BRIEF = Every line between the top of the data below and the line with "22 (51, 664)", both ends included, must be retyped exactly.

***** DATA

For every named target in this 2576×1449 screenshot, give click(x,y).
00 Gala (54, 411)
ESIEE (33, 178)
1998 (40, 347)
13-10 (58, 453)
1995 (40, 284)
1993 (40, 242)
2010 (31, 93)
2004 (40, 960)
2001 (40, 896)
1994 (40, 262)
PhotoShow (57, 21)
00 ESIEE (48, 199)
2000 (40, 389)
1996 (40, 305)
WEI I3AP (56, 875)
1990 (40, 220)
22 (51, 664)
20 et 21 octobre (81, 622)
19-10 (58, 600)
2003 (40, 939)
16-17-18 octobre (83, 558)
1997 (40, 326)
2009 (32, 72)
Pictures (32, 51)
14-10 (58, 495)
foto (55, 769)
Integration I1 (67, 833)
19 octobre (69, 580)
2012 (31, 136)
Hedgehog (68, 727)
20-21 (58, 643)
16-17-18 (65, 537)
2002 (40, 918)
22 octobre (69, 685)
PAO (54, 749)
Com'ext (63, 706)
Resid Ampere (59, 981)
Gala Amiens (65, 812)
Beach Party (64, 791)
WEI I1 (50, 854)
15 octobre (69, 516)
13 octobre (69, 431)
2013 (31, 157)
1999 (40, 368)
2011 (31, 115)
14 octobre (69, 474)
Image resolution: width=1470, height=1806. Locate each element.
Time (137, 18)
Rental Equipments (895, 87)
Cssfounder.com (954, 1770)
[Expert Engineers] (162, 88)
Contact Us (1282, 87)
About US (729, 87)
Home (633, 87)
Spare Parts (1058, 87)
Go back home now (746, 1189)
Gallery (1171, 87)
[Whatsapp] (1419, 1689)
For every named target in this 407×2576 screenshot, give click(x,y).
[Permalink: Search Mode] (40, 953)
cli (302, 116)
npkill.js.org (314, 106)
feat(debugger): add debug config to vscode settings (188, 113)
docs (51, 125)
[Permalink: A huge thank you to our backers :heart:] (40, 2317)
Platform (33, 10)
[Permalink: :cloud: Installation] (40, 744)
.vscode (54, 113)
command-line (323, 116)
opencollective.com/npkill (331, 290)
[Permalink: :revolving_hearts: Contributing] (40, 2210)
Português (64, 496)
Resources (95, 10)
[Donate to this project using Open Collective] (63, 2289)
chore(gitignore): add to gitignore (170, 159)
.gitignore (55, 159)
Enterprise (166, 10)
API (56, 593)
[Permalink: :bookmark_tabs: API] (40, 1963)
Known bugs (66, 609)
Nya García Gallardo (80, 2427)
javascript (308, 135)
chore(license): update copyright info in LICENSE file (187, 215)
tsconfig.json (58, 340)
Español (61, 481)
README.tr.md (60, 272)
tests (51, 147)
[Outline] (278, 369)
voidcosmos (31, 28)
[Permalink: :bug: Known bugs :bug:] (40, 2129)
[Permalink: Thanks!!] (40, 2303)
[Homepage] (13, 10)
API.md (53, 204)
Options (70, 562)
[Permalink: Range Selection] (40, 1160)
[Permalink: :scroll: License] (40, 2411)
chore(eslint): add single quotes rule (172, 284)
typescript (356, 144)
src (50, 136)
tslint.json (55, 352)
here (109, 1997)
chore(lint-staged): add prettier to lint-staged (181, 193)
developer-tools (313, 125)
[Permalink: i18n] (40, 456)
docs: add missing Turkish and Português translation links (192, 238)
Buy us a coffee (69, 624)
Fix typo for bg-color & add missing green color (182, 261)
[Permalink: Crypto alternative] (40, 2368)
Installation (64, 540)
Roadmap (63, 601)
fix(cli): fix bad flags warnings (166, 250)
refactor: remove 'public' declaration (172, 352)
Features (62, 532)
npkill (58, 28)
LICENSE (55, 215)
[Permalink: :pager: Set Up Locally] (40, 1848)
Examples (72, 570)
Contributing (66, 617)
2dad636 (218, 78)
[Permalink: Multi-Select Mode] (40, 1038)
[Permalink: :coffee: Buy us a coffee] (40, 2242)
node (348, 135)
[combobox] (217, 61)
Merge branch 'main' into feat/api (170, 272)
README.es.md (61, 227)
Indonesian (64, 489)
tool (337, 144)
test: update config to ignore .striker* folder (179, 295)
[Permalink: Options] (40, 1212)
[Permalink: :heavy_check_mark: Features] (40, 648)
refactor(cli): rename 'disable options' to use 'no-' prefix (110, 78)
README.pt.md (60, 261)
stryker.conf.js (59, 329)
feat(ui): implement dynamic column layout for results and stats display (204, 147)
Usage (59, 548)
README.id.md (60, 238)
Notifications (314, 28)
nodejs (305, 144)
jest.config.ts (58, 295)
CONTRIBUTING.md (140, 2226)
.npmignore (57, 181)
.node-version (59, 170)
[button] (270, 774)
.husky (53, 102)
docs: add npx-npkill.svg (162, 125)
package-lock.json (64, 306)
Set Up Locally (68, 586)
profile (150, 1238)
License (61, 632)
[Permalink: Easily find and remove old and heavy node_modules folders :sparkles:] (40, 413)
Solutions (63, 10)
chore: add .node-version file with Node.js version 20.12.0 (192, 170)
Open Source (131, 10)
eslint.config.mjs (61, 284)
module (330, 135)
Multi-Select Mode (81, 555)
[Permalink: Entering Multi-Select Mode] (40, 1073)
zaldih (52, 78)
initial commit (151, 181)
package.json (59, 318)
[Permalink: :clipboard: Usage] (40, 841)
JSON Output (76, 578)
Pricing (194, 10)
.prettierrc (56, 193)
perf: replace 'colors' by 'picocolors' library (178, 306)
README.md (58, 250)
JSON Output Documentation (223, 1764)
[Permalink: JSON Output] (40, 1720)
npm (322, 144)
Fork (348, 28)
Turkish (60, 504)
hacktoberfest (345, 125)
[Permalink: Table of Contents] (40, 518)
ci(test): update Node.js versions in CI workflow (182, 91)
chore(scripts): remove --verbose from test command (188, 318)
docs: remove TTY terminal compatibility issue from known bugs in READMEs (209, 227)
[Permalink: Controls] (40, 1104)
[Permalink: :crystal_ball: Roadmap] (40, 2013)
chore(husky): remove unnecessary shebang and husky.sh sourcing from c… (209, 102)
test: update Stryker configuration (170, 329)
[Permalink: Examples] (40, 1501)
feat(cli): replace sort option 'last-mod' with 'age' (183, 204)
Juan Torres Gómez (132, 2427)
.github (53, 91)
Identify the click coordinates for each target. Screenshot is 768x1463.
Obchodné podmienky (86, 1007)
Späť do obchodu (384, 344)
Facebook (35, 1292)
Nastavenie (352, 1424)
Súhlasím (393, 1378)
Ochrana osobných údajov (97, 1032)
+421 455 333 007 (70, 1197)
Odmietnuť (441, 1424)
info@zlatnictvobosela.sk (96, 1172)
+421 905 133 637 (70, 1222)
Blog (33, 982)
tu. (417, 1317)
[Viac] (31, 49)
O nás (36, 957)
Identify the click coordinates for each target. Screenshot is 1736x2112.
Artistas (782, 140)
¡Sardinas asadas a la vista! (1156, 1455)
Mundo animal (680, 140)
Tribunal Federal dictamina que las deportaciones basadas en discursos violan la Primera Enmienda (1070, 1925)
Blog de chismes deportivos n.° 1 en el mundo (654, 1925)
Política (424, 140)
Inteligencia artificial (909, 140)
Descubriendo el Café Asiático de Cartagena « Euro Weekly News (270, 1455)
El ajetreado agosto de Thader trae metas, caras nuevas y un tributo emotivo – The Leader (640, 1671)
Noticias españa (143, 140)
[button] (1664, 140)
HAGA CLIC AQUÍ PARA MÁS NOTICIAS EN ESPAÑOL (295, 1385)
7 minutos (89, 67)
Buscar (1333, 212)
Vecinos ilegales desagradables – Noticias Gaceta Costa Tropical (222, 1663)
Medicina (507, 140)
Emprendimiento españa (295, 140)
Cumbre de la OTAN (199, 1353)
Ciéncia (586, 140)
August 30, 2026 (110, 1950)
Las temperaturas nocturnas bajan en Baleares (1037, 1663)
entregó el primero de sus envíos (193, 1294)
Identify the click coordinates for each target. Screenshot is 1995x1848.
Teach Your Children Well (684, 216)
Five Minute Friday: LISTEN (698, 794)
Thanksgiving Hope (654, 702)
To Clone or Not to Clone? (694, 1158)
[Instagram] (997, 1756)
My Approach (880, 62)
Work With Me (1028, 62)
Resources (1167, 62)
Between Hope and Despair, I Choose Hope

**********

ANSWER TO THIS EXERCISE =
For every named target in this 2576×1449 screenshot, give click(x,y).
00 Gala (54, 411)
ESIEE (33, 178)
1998 (40, 347)
13-10 (58, 453)
1995 (40, 284)
1993 (40, 242)
2010 (31, 93)
2004 (40, 960)
2001 (40, 896)
1994 (40, 262)
PhotoShow (57, 21)
00 ESIEE (48, 199)
2000 (40, 389)
1996 (40, 305)
WEI I3AP (56, 875)
1990 (40, 220)
22 (51, 664)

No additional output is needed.